Infection of endothelial cells by C pneumoniae was demonstrated by confocal laser scanning microscopy of HUVECs 24 hours after addition of bacteria. ALEXA-546 phalloidin was used to counterstain endothelial F-actin; Figure 1A represents uninfected endothelial cells. C pneumoniae (Figure 1B) were inoculated onto HUVEC monolayer using an MOI of 5. This resulted in bacterial adhesion after the first minutes of cell contact and subsequent internalization. After 24 hours of exposure, only few bacteria were adherent to the cell surface; instead, a perinuclear formation of internalized bacteria was observed.
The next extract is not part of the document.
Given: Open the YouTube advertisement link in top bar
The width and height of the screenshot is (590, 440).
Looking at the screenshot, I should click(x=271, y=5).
Figure 1. Infection of endothelial cells by Chlamydophila pneumoniae release of endothelial IL-8. Infection was demonstrated by confocal laser scanning microscopy. HUVECs were grown on glass slides and exposed to chlamydia using a MOI of 5. The 24-hour postinfection cells were fixed with paraformaldehyde, permeabilized with Triton, and labeled with phalloidin as indicated in Materials and Methods. A, Uninfected control cells. Z-stack analysis confirmed that in infected HUVECs, all visualized chlamydia were intracellular (B). Note that internalized bacteria have started to decondense and form typical perinuclear-located inclusion body-like structures. Representative pictures (of three independent experiments; magnification ×630) are presented. HUVECs (C) or HAECs (D) were stimulated with either viable or heat-inactivated C pneumoniae. E, Before HUVEC stimulation, C pneumonaie or lipopolysaccharide was pretreated with polymyxin B (10 μg/mL, 15 minutes). IL-8 in the supernatant was determined by ELISA. Data from one of three representative experiments with similar results are shown as mean±SE (*P<0.05; **P<0.01). F, Nod1 expression in different cell lines was assessed by RT-PCR analysis.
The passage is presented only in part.